On 11/25/2014 09:34 PM, Mike Bayer wrote:
On Nov 25, 2014, at 8:15 PM, Ahmed RAHAL <[email protected]> wrote:
Hi,
Le 2014-11-24 17:20, Michael Still a écrit :
Heya,
This is a new database, so its our big chance to get this right. So,
ideas welcome...
Some initial proposals:
- we do what we do in the current nova database -- we have a deleted
column, and we set it to true when we delete the instance.
- we have shadow tables and we move delete rows to a shadow table.
- something else super clever I haven't thought of.
Some random thoughts that came to mind ...
1/ as far as I remember, you rarely want to delete a row
- it's usually a heavy DB operation (well, was back then)
- it's destructive (but we may want that)

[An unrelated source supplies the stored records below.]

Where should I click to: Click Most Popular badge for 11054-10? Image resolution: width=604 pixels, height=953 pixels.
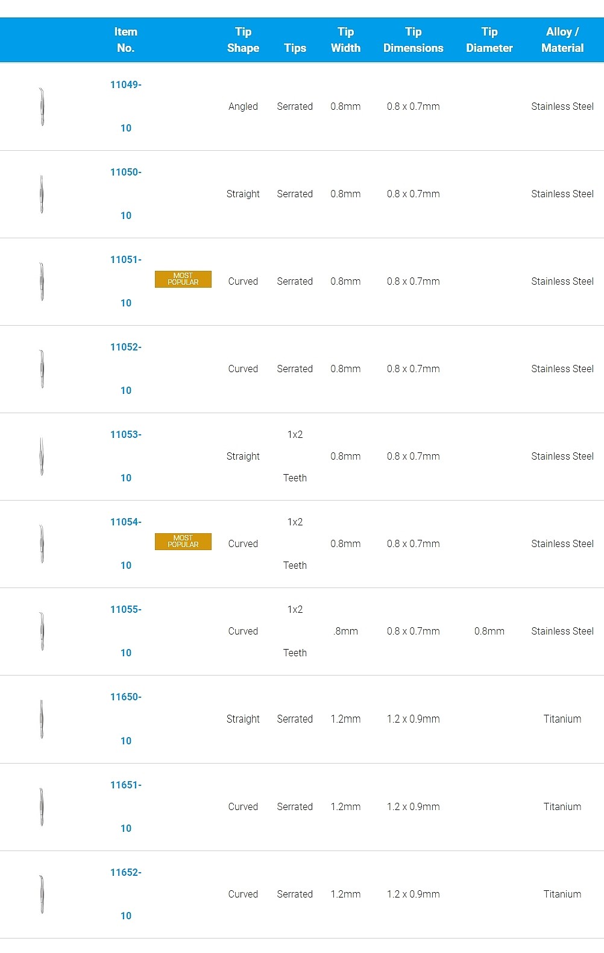click(x=183, y=542)
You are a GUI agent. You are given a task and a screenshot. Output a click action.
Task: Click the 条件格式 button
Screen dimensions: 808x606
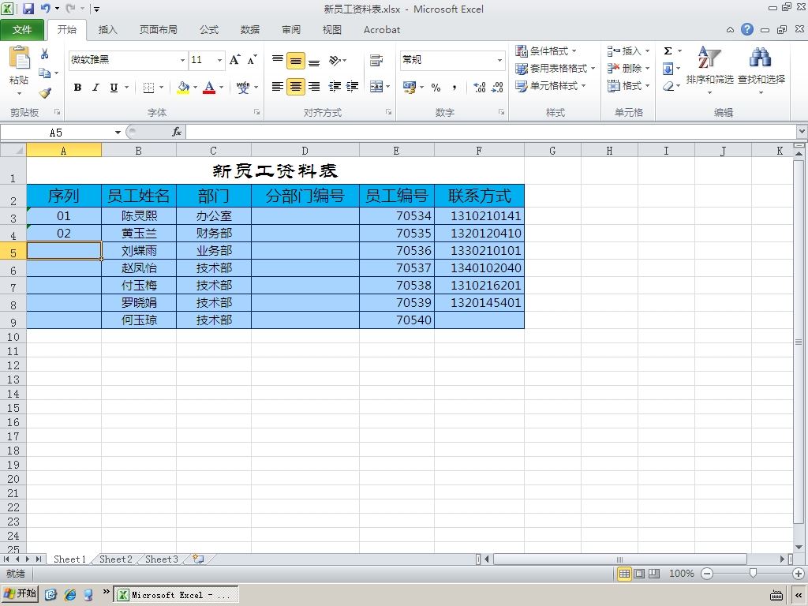(x=546, y=51)
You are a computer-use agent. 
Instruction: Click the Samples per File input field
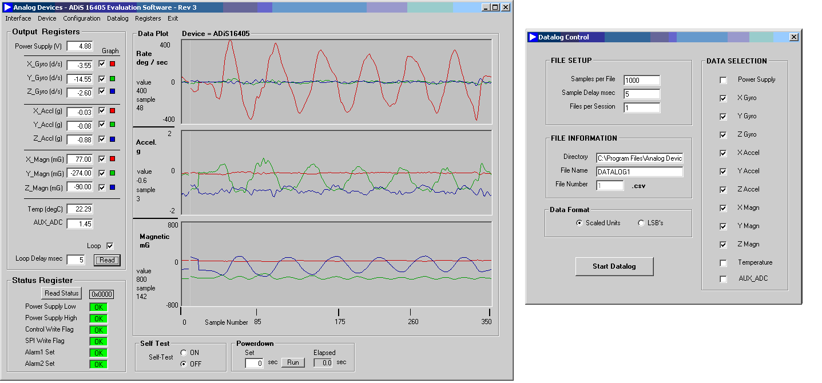(x=642, y=81)
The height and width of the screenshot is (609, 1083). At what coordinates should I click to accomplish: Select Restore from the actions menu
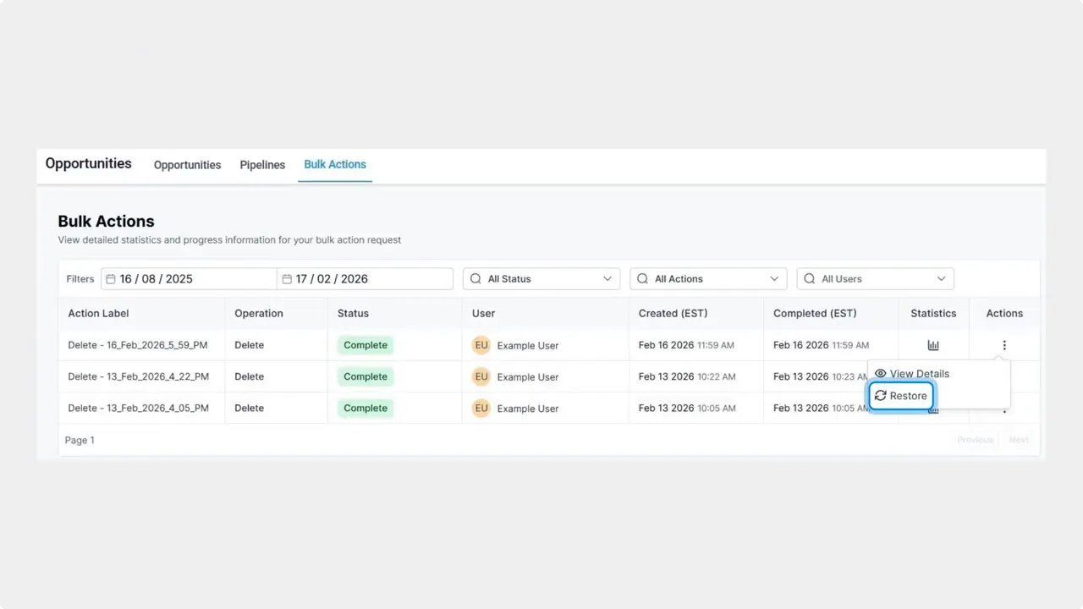pos(901,396)
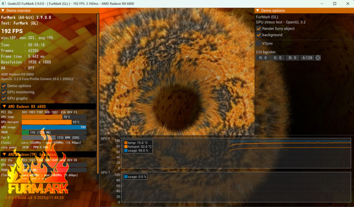Click the A:128 alpha value field
This screenshot has height=207, width=354.
(307, 58)
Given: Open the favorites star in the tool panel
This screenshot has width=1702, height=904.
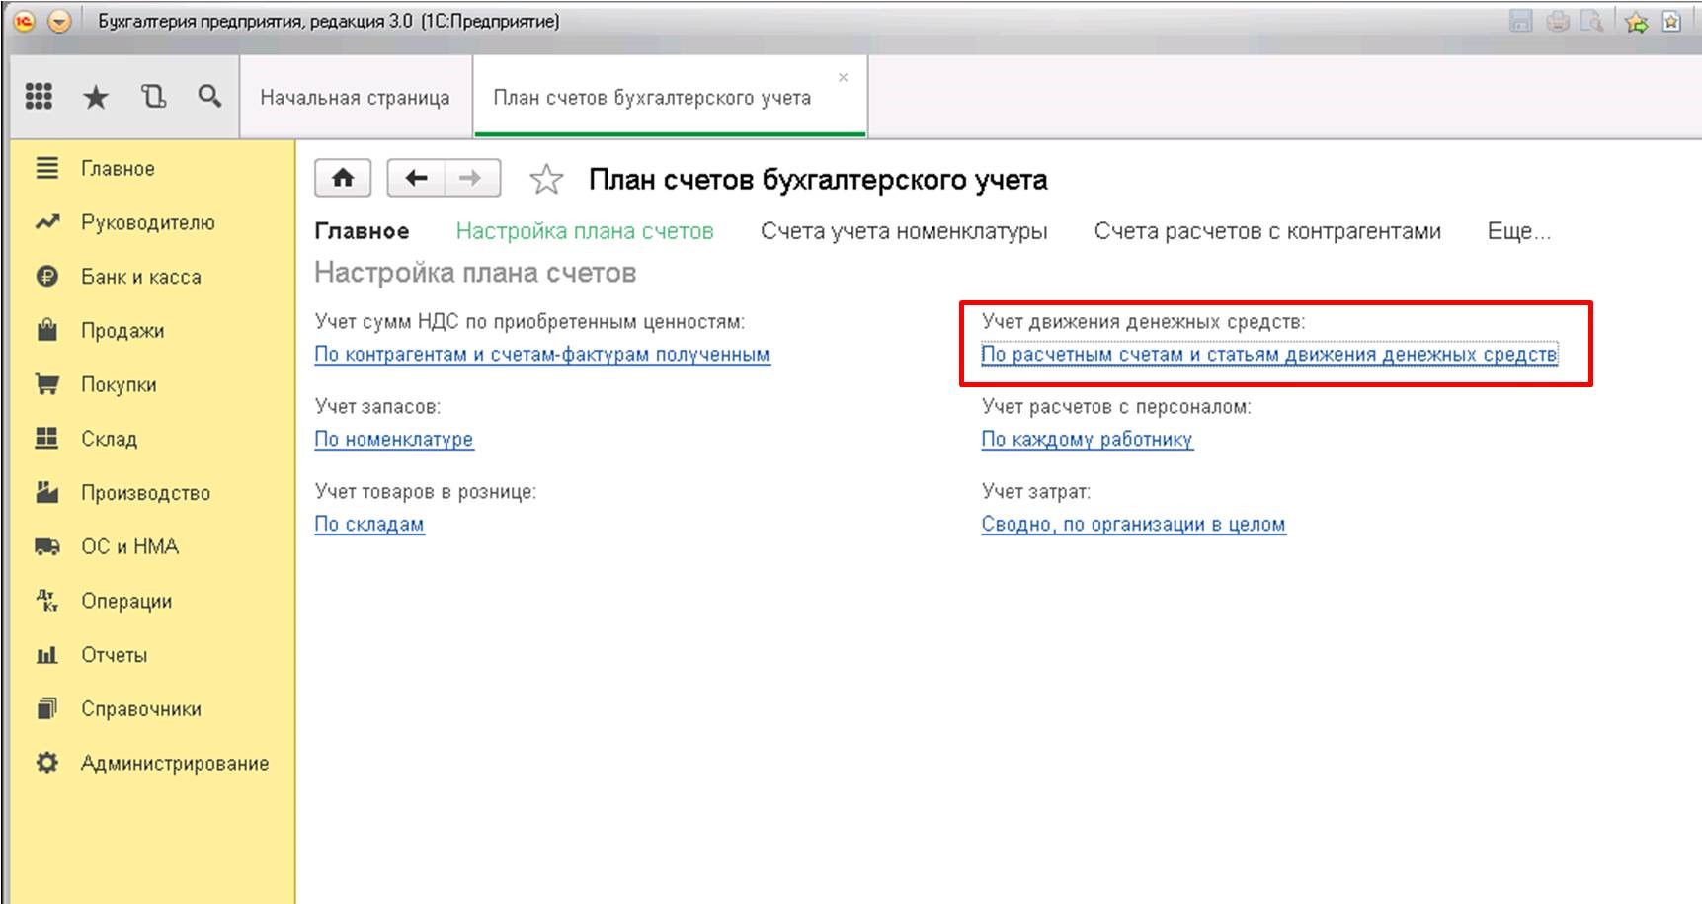Looking at the screenshot, I should click(96, 97).
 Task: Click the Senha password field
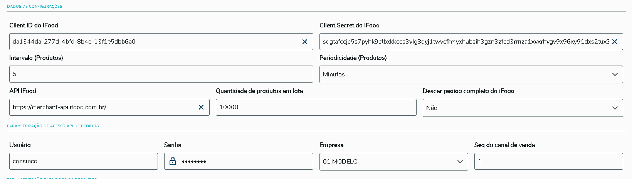(x=247, y=161)
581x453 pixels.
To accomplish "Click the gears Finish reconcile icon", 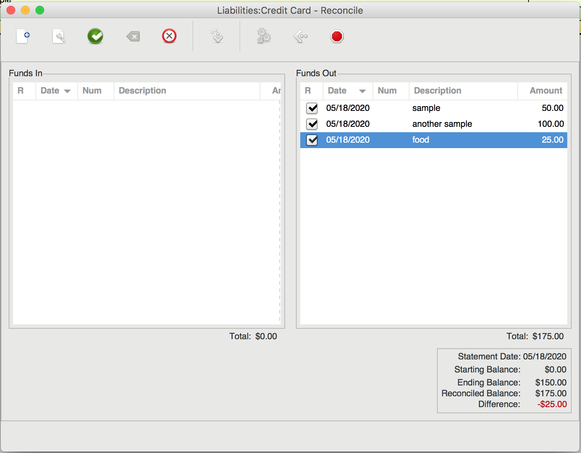I will pyautogui.click(x=264, y=36).
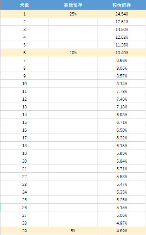Screen dimensions: 146x235
Task: Select day number 6 cell
Action: coord(24,53)
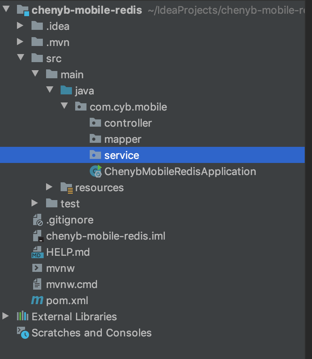Click the .gitignore file icon
The width and height of the screenshot is (312, 359).
(38, 220)
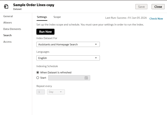
Task: Click the Index Dataset For dropdown arrow
Action: [x=96, y=44]
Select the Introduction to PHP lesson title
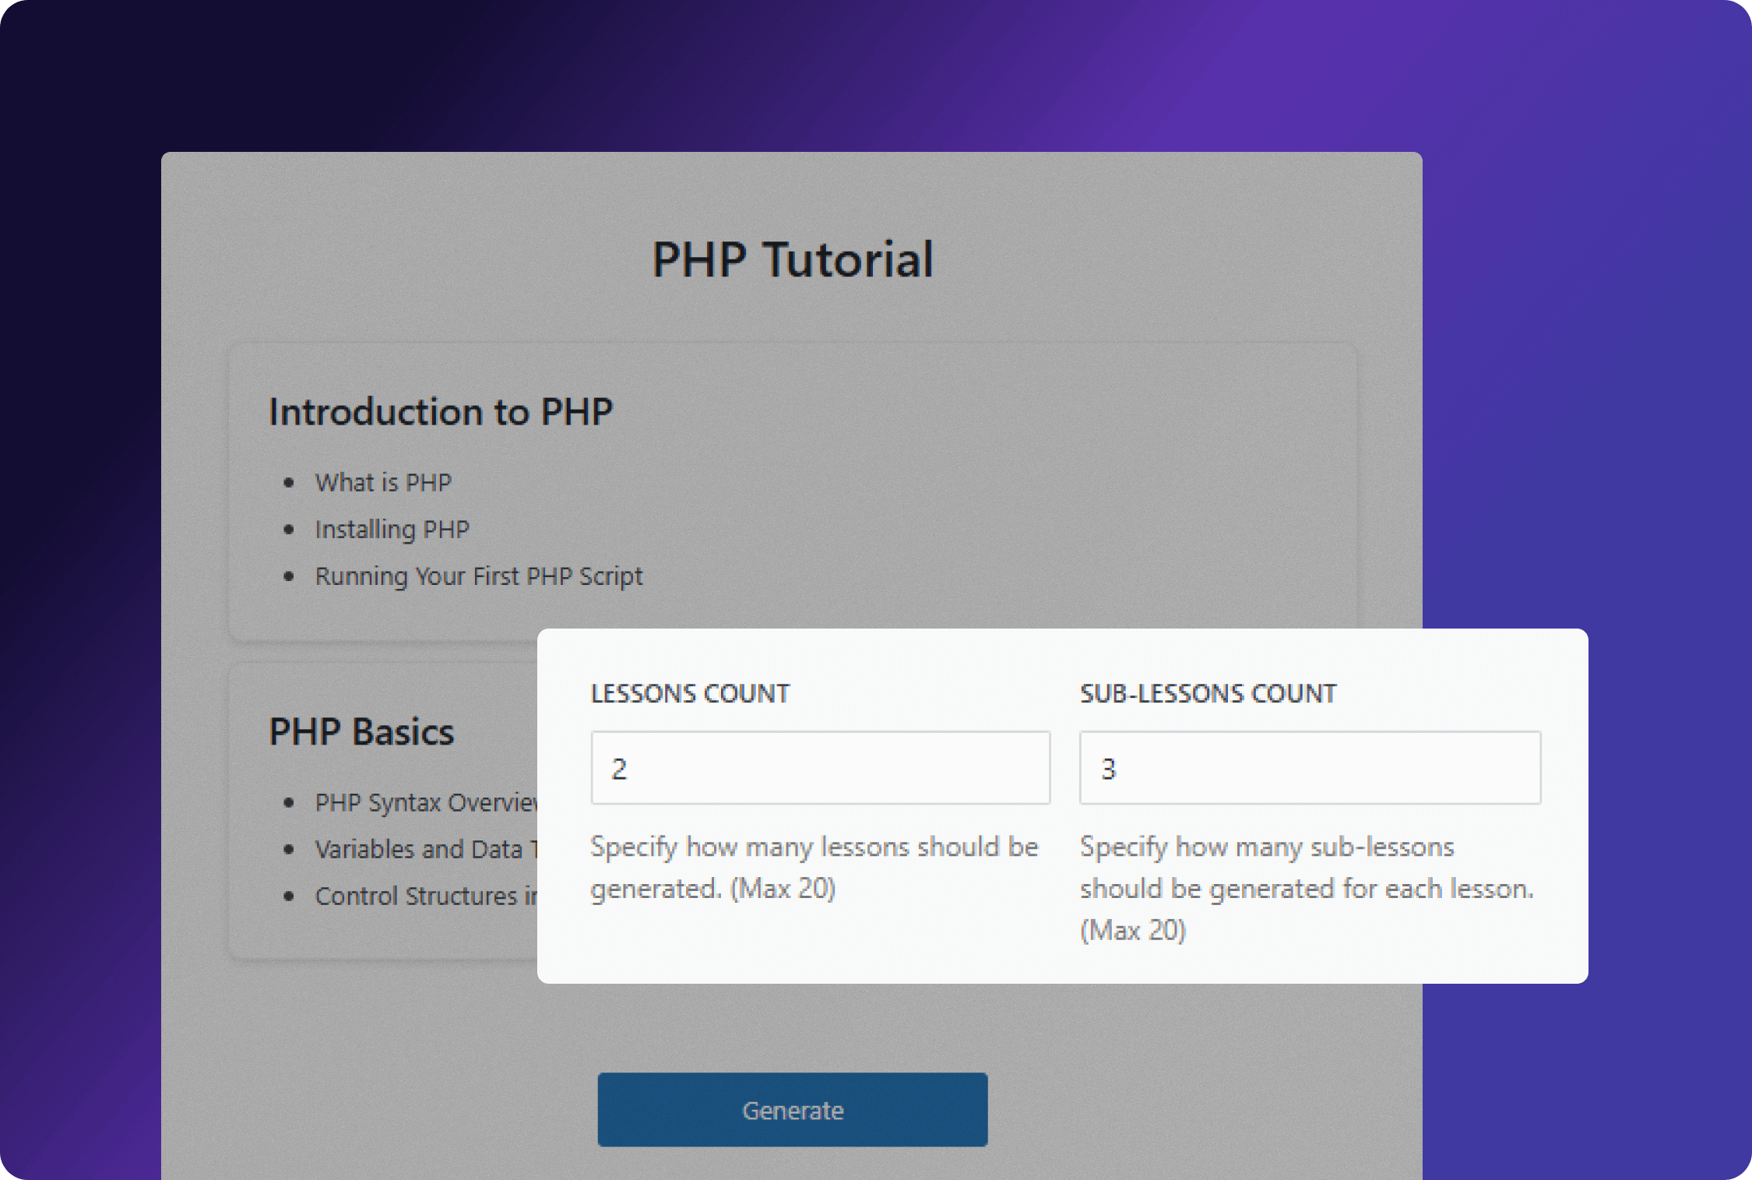Image resolution: width=1752 pixels, height=1180 pixels. 441,411
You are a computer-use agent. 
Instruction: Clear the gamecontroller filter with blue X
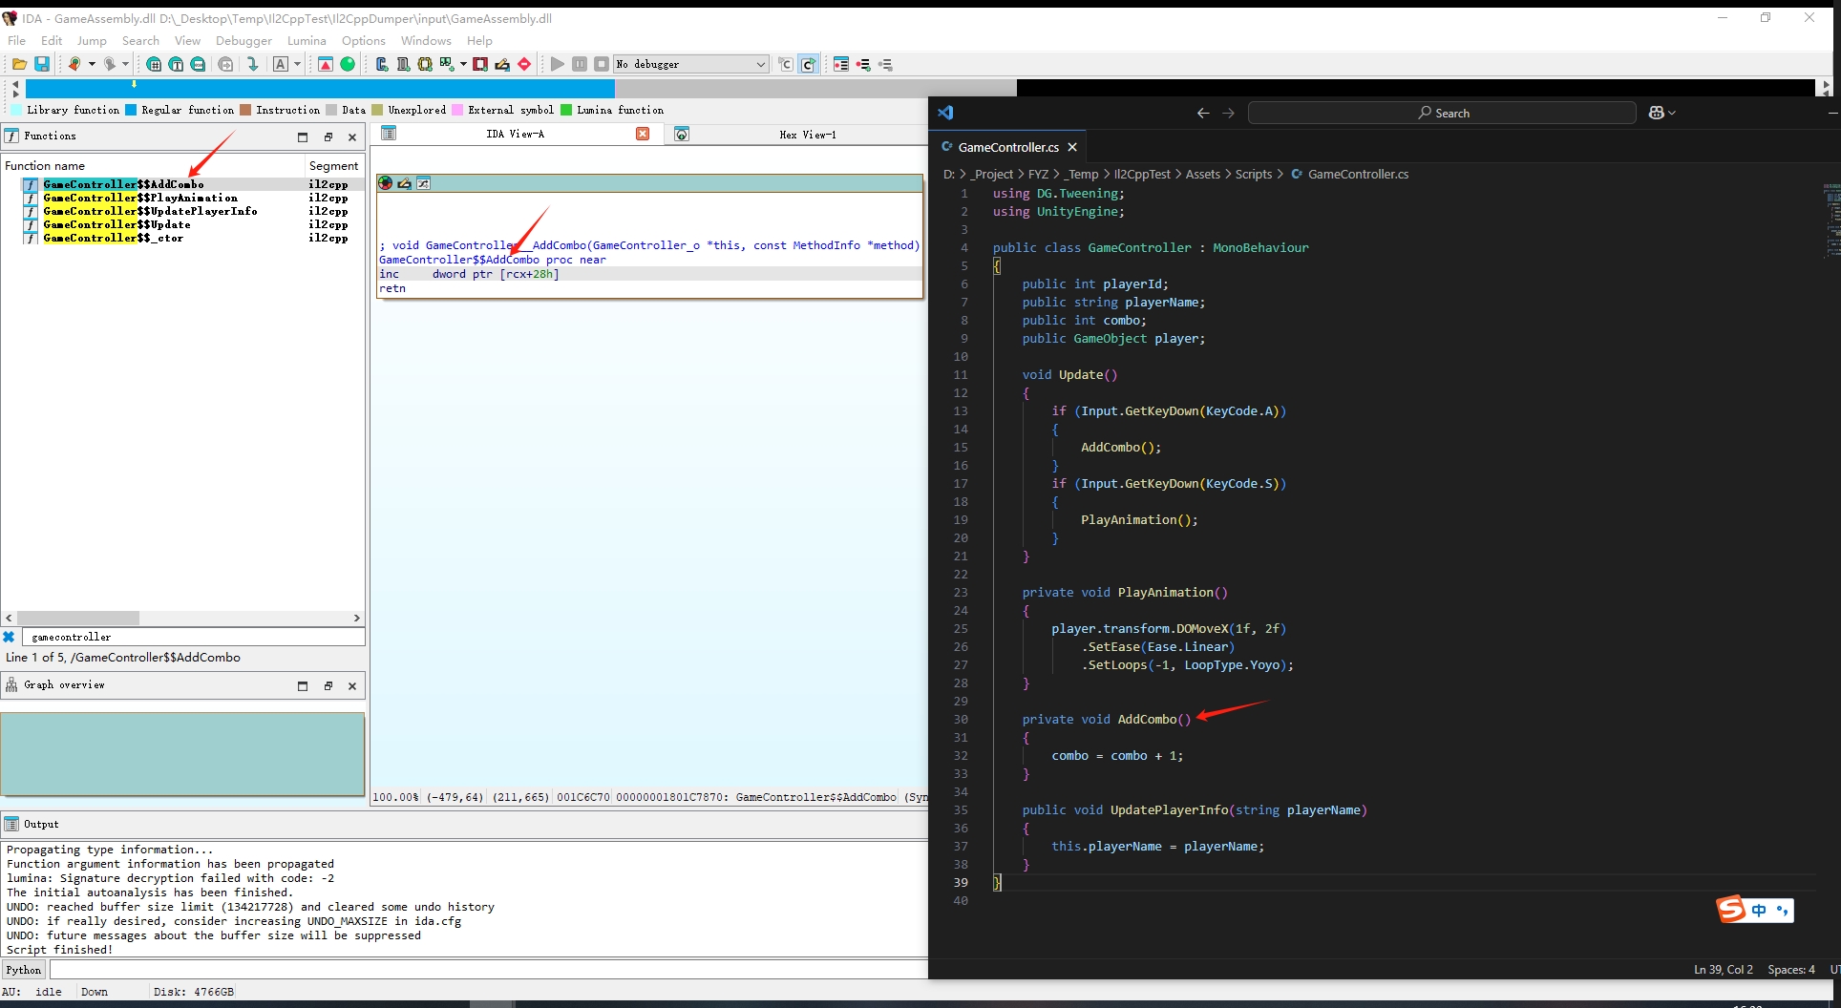pos(10,637)
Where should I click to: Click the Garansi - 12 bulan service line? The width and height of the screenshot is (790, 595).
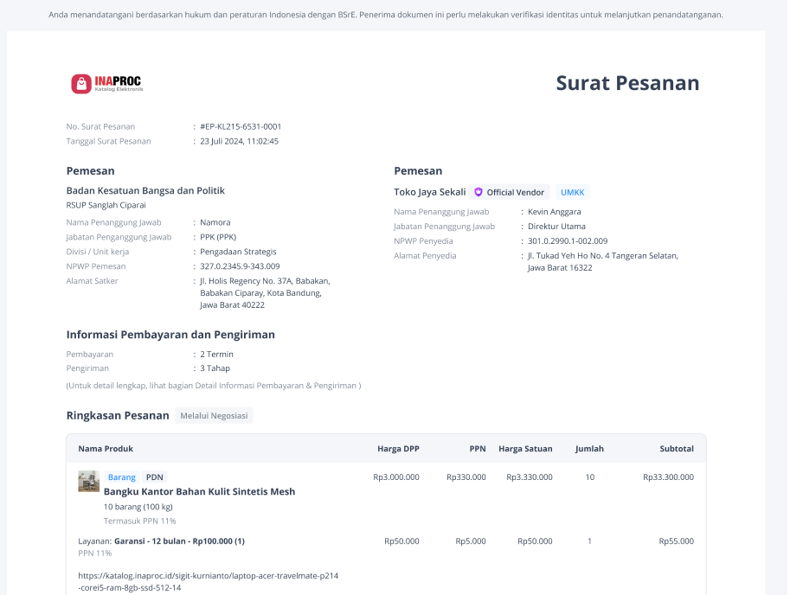point(161,541)
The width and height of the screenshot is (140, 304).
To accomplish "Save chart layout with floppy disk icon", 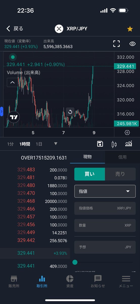I will [100, 144].

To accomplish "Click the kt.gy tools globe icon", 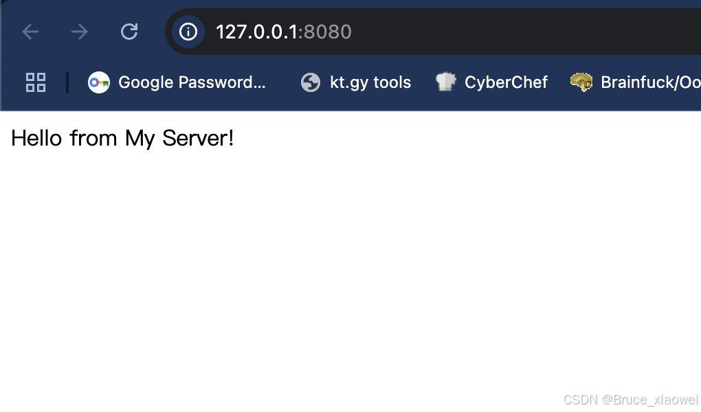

- it creates fragmentation (less of a problem depending on db engine)
- it can break foreign key relations if not done the proper way
deleting records with foreign key dependencies is a known quantity. Those
items are all related and being able to delete everything related is a
well-solved problem, both via ON DELETE cascades as well as standard ORM
features.
++
2/ updating a row to 'deleted=1'
- gives an opportunity to set a useful deletion time-stamp
I would even argue that setting the deleted_at field would suffice to declare a row
'deleted' (as in 'not NULL'). I know, "explicit is better than implicit" …
the logic that’s used is that “deleted” is set to the primary key of the
record, this is to allow UNIQUE constraints to be set up that serve on the
non-deleted rows only (e.g. UNIQUE on “x” + “deleted” is possible when there
are multiple “deleted” rows with “x”).
Indeed. Because people want to be able to name an instance one thing,
delete it, and immediately name another instance the same thing. Ugh --
what an annoying use case, IMO. Better to just delete the row out of the
database after archival/audit log of the operation.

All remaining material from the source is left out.